You like listening to podcasts. You follow a bunch on them on a regular basis. And one fine day, it happily dawns on you that you, too, maybe start a podcast of your own.

You pause for a moment and take some time to think. And what do you know, you discover that there are things you’re interested in—more, you’re passionately engaged to them. Not only that, but you already have a good knowledge base and your own ideas and opinions concerning those topics and subjects.

And, you want to share it to the world.

Planning Your Podcast

Now, that’s all fine. But the very fact that you want to start a podcast means you want it to be successful, too. That is to say, you want to create a reasonably broad fan base. You want to have engaged fans tuning in to your pod regularly (otherwise, why start a podcast? If you’re happy with just 4-5 people listening to you, there is no point starting a podcast and taking all the trouble that goes into creating one, right? You could very well have shared your ideas with your close friends, etc. and that will be it!)

Now, this is where planning your podcast becomes of paramount importance.

And in this article, we’ll talk about some basic things around starting a podcast but things that are crucial when it comes to creating a quality and a potentially successful pod.

We won’t go into the technical details here, such as getting all the necessary equipment, creating a studio, choosing the right editing software and so on. Each of these are hugely important topics in themselves and merit separate and dedicated discussions and articles devoted to them.

Podcast format

Now, when you’re at the planning stage, the first thing to determine is to what kind of format you want for your podcast. Is it going to be a solo pod? Two-people conversation?

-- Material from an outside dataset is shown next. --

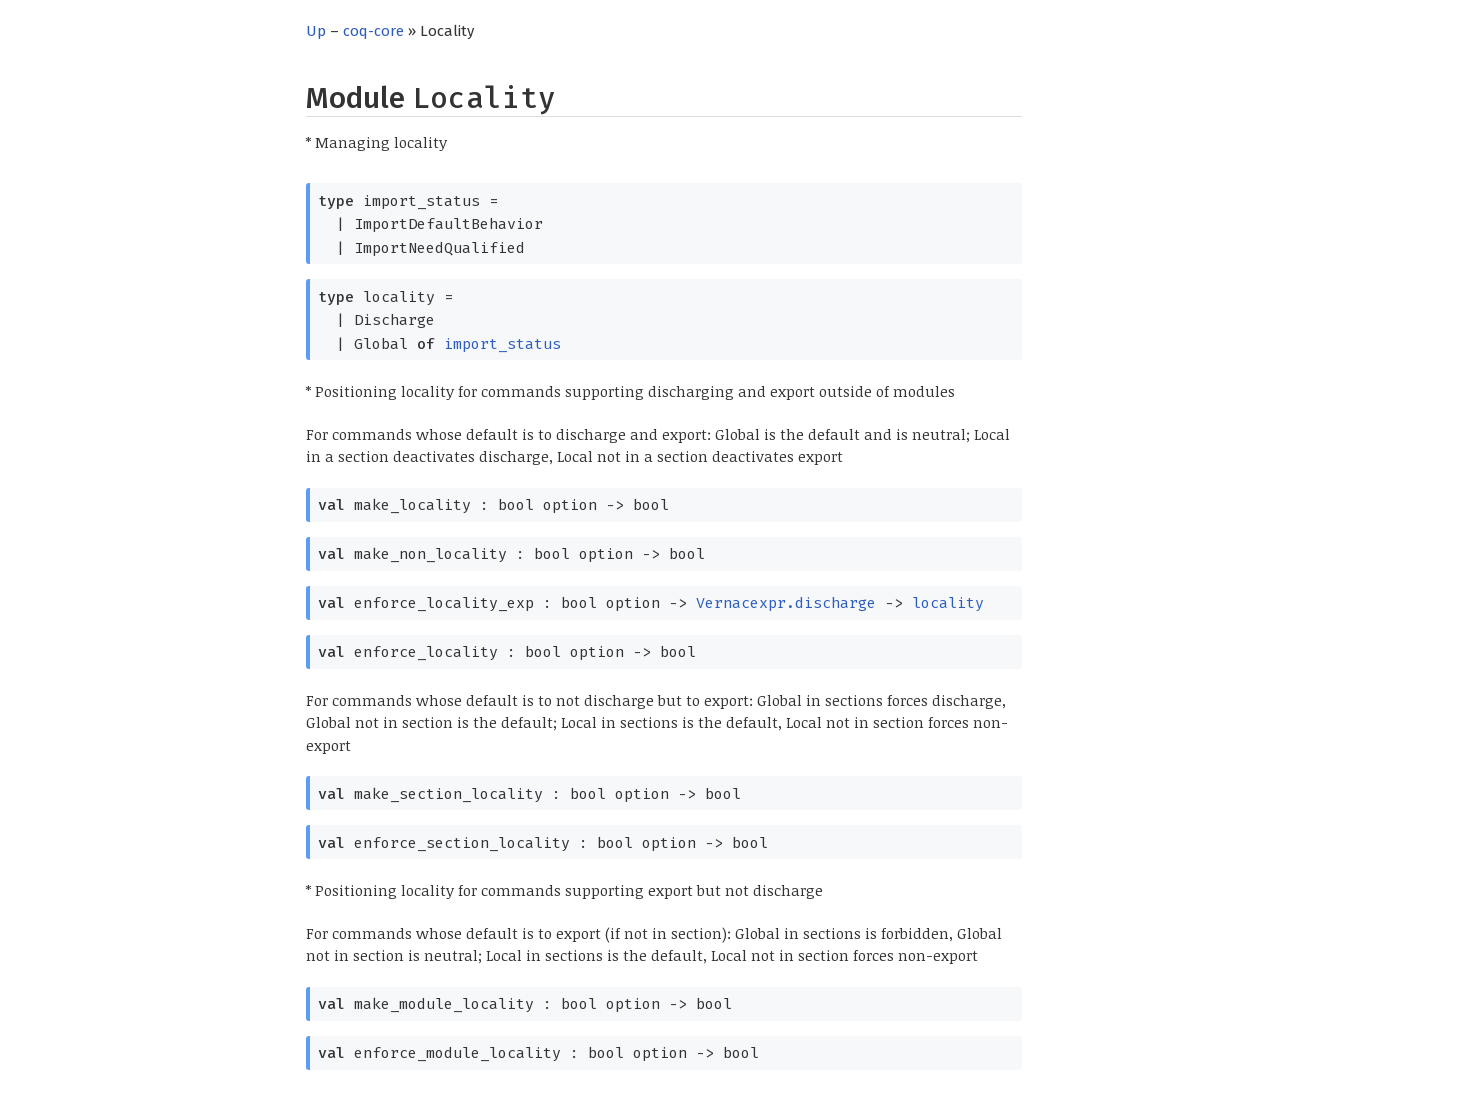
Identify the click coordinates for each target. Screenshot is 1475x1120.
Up (316, 31)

A round-table podcast?

Or, if you have a journalistic bent of mind, you can very well plan a predominantly interview-based podcast. This means that you may often have to go out in the open and on the streets. Of course, you can arrange to have interviews at your own (typically home-based) studio. However, for interviews, more often than not, you’ll yourself have to go and meet people (at their office, home, etc.) than having people coming to your place. Take NOTE, too, that you may need a slightly different set of equipment (especially when it comes to audio capturing devices, but also perhaps a more advanced editing software) if you’re planning to start a interview-based pod.

This brings us to another important point, which is to taking stock of your resources. For example, you may feel that a round-table podcast will be ideal for your chosen topic. However, think ahead whether it is feasible to arrange round-tables on a regular basis (after all, there is a reason why a majority of podcasts are either solo or consist of two-way conversations!).

Choosing your topic

We’ll touch shortly upon this point. The fact that you want to start a podcast often means you already have one or two topics or themes in mind. That’s all fine.

However, think about the following things:

Whether you’ve something unique or original to say that will be edifying to your target audience.

And also, whether or not the topic is already well-covered (that is, there are already a bunch of guys running their own podcasts on the same topic). If yes, it is usually best to stay away from such topics, unless of course you feel like you have an entirely different spin to offer on the subject in question.

Also, when choosing a topic or subject, try not to make it too broad. For example, you don’t want to start a podcast on the subject of ‘staring your own blog’. That is too broad. Instead, you can make it something like ‘how to create a successful blog without having to depend on organic seo’.

This is just an example. The point is that when you choose or niche down to something specific, you’ll run a much greater chance of creating a loyal and engaged fan base/regular listeners. And it’ll also be easier to plan your episodes when you focus on some specific aspects of a given subject.